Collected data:
BEGIN

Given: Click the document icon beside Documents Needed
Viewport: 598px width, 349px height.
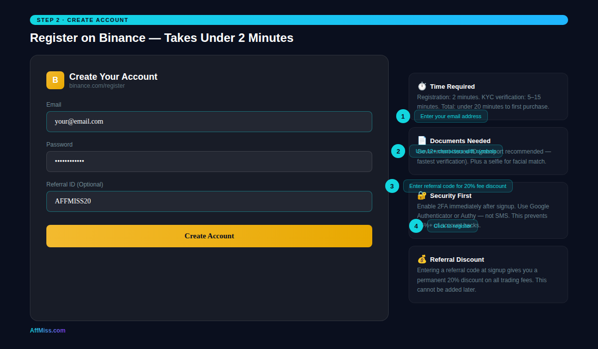Looking at the screenshot, I should (x=422, y=140).
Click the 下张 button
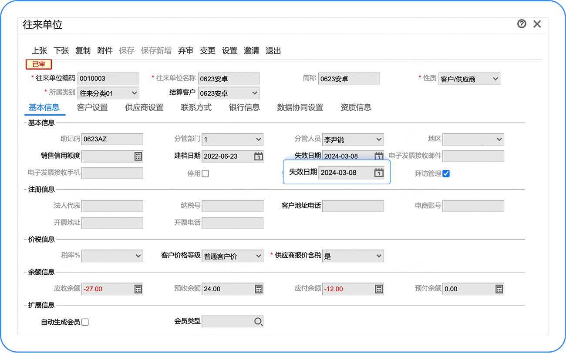 point(61,50)
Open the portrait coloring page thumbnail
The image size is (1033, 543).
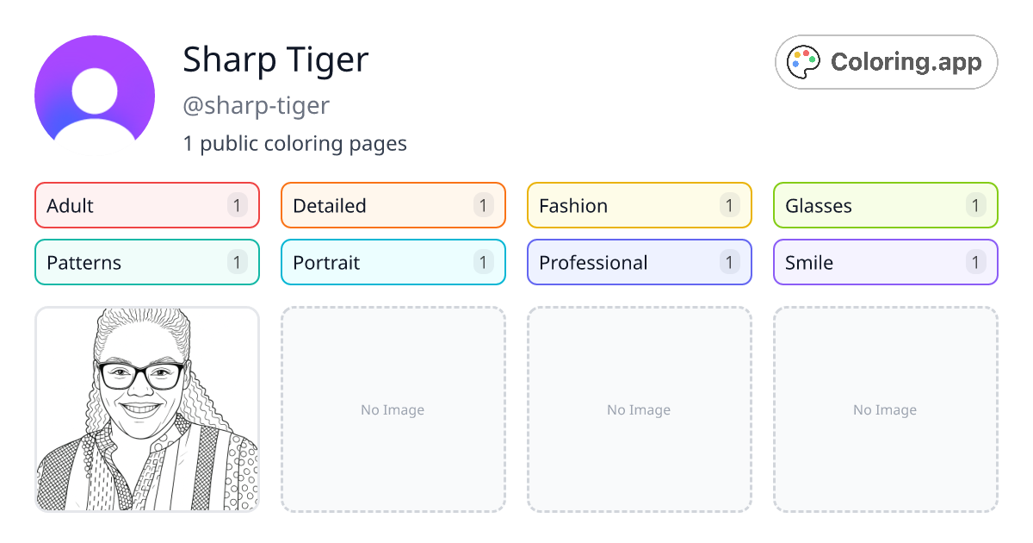click(x=147, y=409)
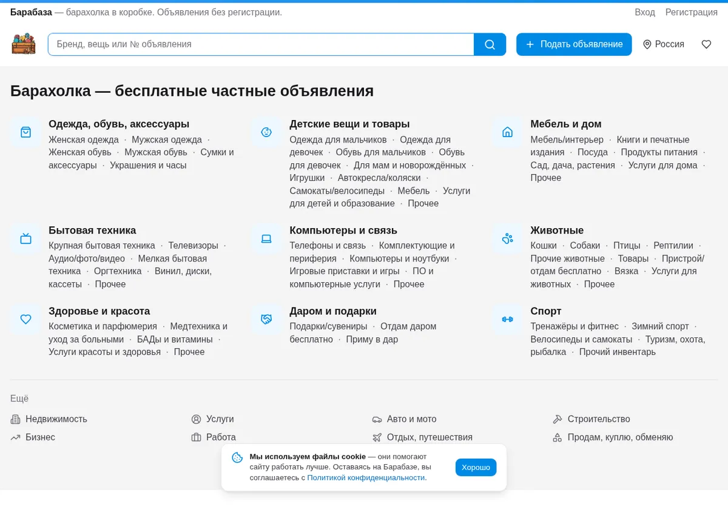The width and height of the screenshot is (728, 512).
Task: Click the handshake icon for Даром и подарки
Action: (x=266, y=319)
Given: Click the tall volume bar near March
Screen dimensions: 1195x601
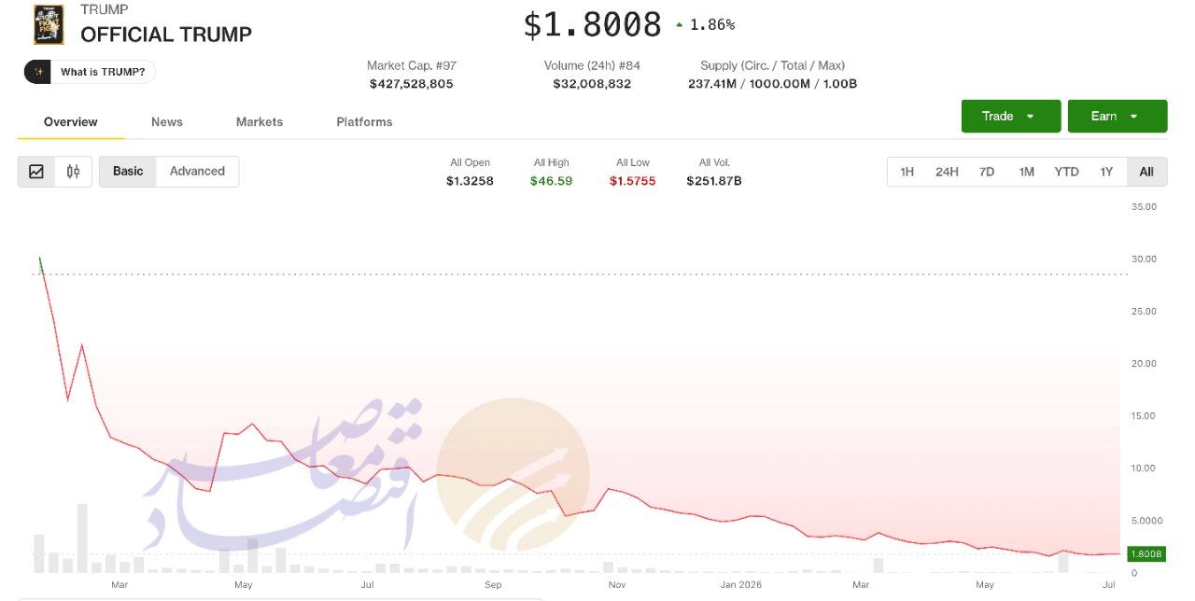Looking at the screenshot, I should click(x=82, y=538).
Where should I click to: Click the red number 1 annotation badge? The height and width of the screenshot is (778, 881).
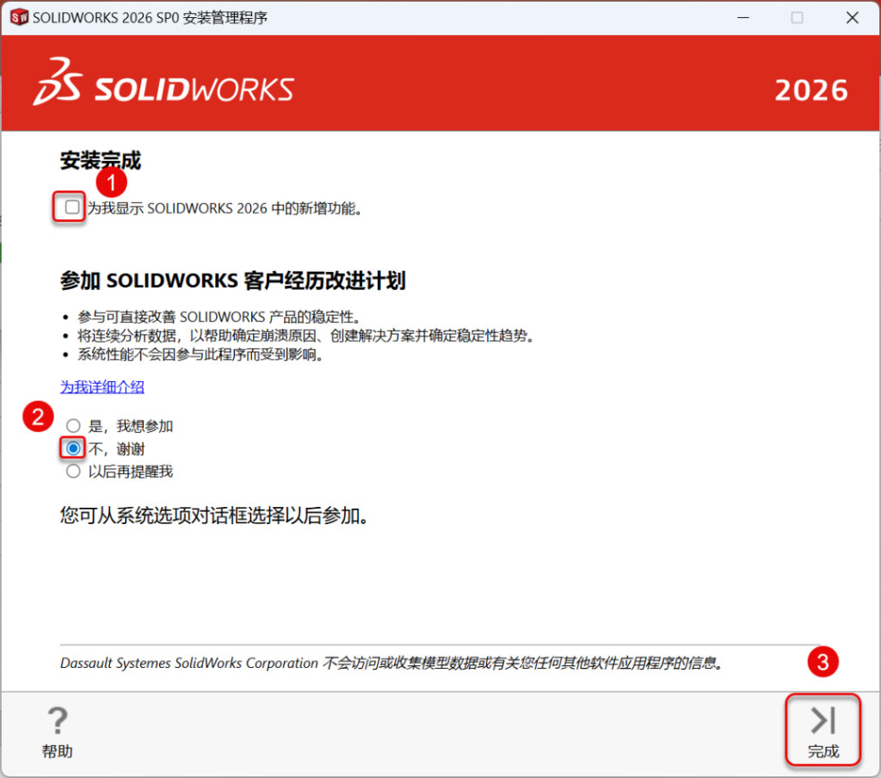tap(110, 182)
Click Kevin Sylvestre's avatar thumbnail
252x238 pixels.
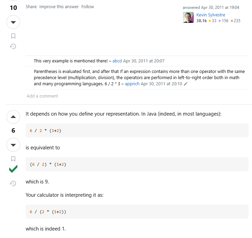coord(188,17)
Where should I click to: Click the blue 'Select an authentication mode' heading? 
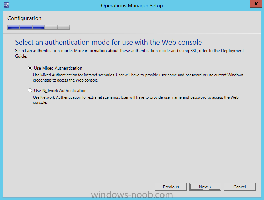click(108, 42)
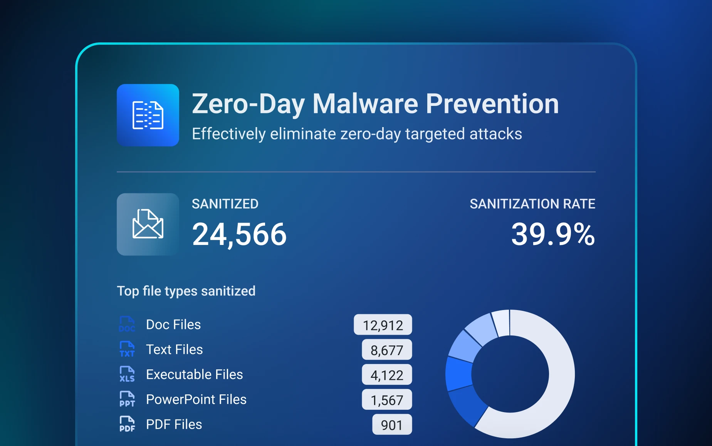Click the 24,566 sanitized total
Screen dimensions: 712x446
239,235
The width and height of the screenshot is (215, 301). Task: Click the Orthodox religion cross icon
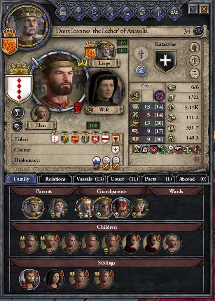(x=142, y=53)
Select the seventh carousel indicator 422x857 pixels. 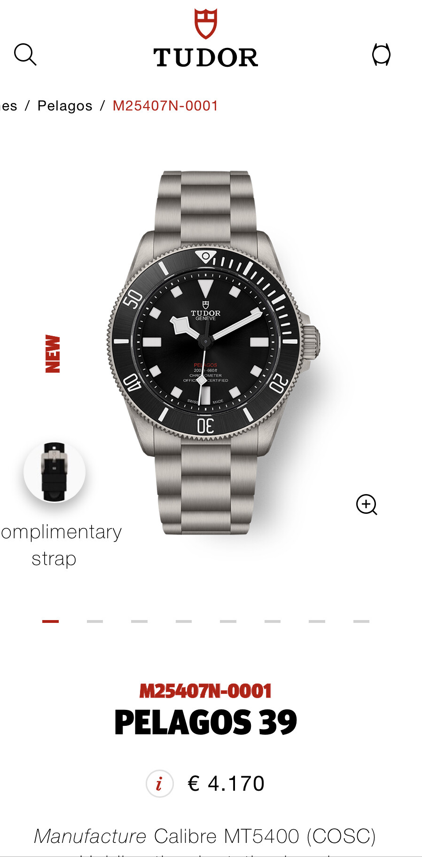click(317, 621)
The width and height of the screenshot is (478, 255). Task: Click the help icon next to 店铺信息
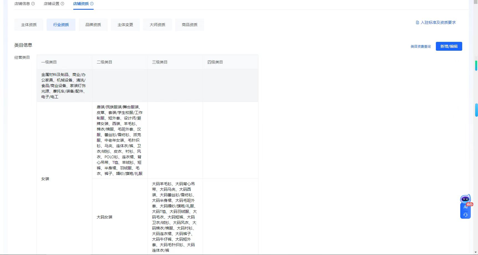pos(33,4)
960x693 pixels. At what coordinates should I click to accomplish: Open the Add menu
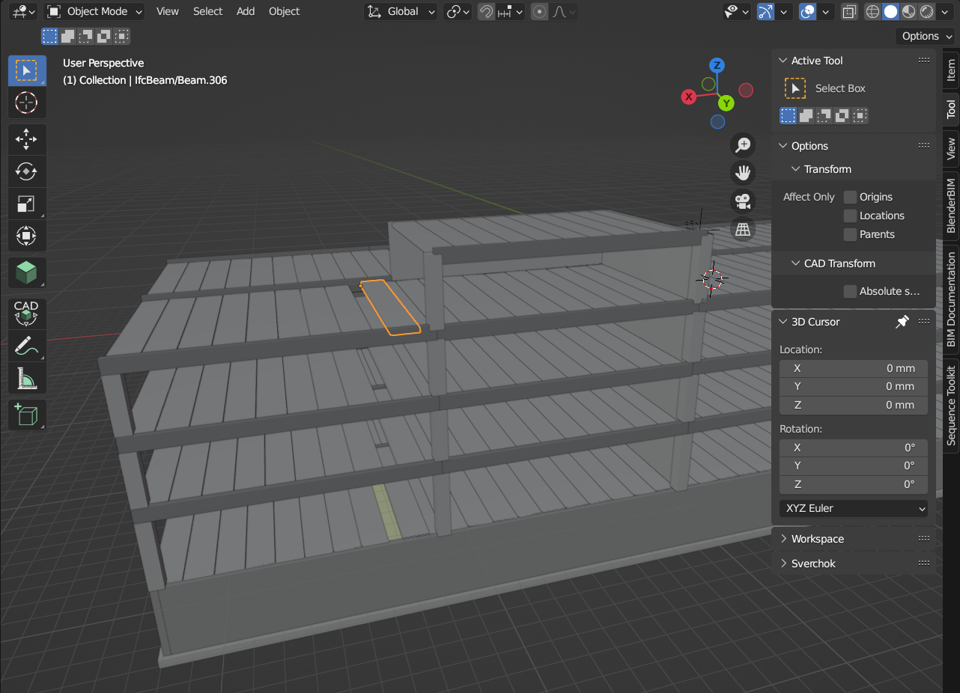245,11
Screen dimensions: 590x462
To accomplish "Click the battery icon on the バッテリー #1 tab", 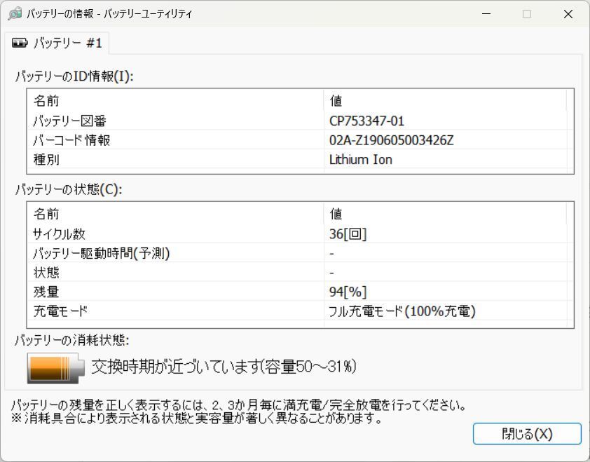I will (19, 43).
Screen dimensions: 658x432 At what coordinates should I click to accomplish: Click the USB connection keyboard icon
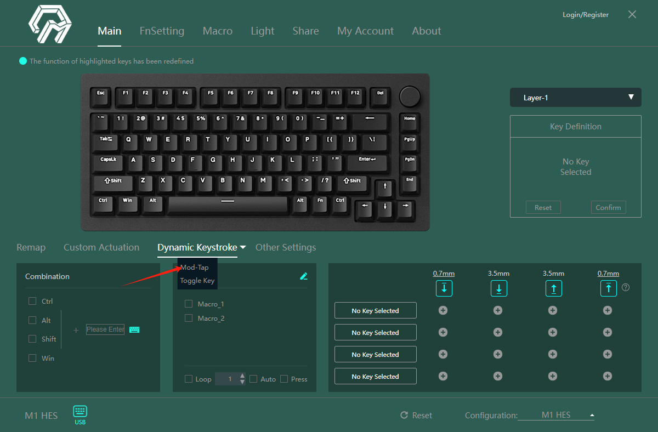pyautogui.click(x=80, y=412)
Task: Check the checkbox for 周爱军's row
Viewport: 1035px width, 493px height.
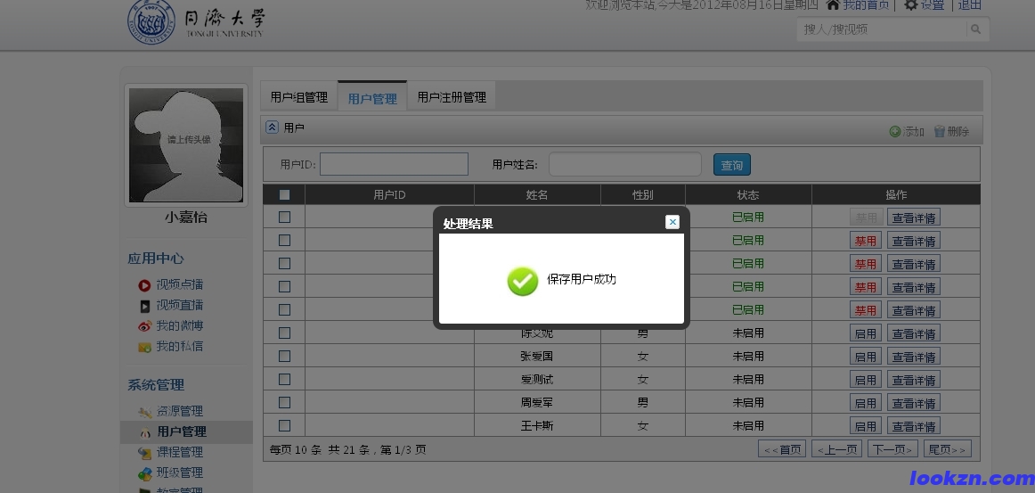Action: [x=284, y=402]
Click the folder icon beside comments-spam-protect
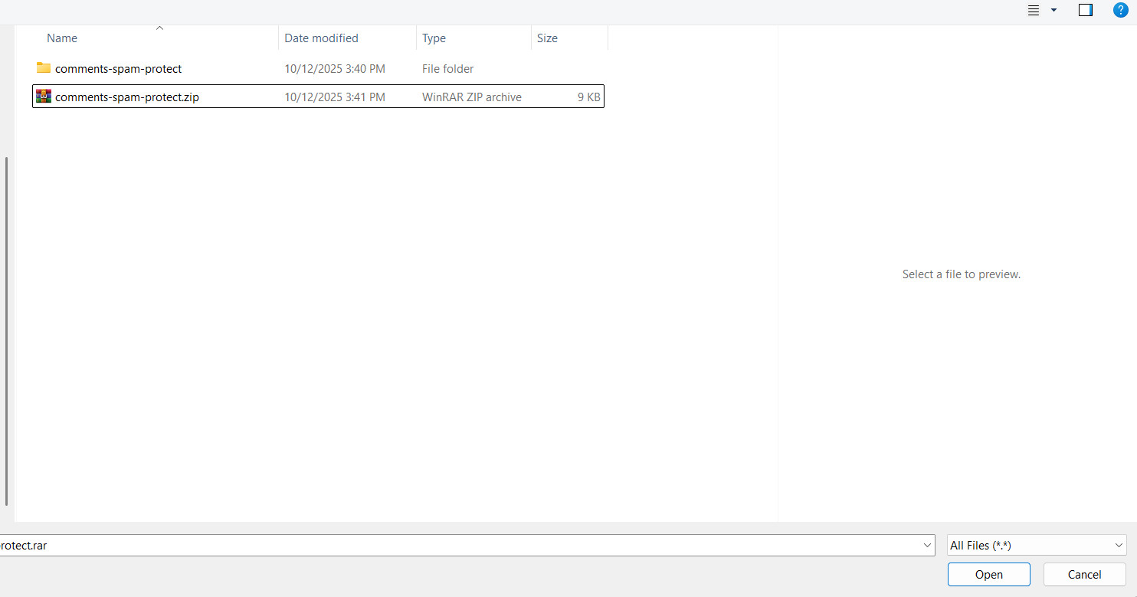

END

- BRIEF: Find each line of the data above that holds the word "thumbnail", then copy it.

- SOLUTION FOR THIS TASK:
Open the portrait coloring page thumbnail
Click Kevin Sylvestre's avatar thumbnail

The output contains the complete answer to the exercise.